Ketika masih aktif bertarung dalam nomor-nomor lempar, Usman
selalu mengajak Yuliana yang baru duduk di kelas 5 SD turut ke
lapangan. Melihat lapangan yang berpagar pohon menghijau dengan
lintasan gravel cokelat menyala, kaki si kecil jadi gatal. Ia
mulai belajar lari dan melompat jauh.
Boleh dikatakan lari dan lompat itu merupakan awal karir
Yuliana. Pada usia 15 tahun barulah Usman Effendi mengarahkan
anak tunggalnya itu menjadi pelempar cakram. "Mula-mula dia
hanya sekadar mencoba-coba, tapi kemudian jadi tertarik," kata
ayah yang berusia 41 tahun itu. Pengarahan itu disadarinya
betul karena postur tubuh Yuliana yang besar tinggi. Satu
syarat mutlak bagi seorang pelempar cakram.
Beruntunglah Usman memiliki Yuliana. Karena untuk mencari
pelempar cakram putri bukanlah mudah. Anak-anak gadis enggan
mencoba bidang ini karena takut tubuhnya akan penuh berotot. Dan
berat jodoh.
Tetapi Yuliana, siswa SMA kelas 2 berusia 17 tahun itu, ternyata
bukanlah seperti yang dikhawatirkan. Sekalipun saban hari
berlatih 2 jam dengan kemungkinan melemparkan cakram yang
berbobot 1 kg itu sampai 100 kali, ia tetaplah gadis yang manis.

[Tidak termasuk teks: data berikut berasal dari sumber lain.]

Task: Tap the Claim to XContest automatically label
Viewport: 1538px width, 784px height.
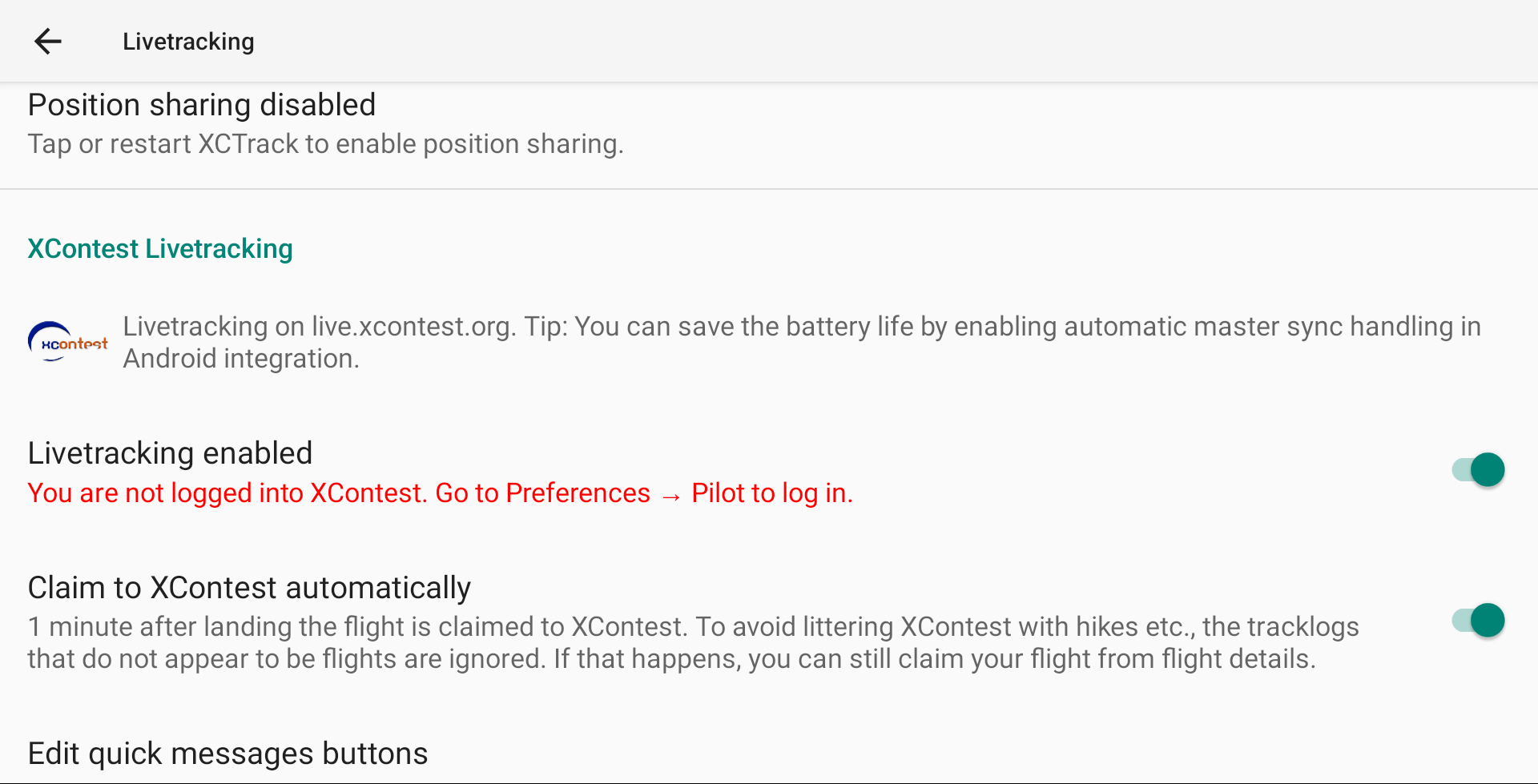Action: tap(249, 588)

Tubuhnya menjulang 170 cm, berat 78 kg.
Untuk mempertahankan daya lemparnya, saban hari an,ak tunggal
itu menghabiskan makanan 4.000 sampai 5.000 kalori di pemusatan
latihan nasional Senayan, Jakarta Di sekolah dia ternyata anak
yang pandai juga. Dia menempati ranking 4 di kelasnya.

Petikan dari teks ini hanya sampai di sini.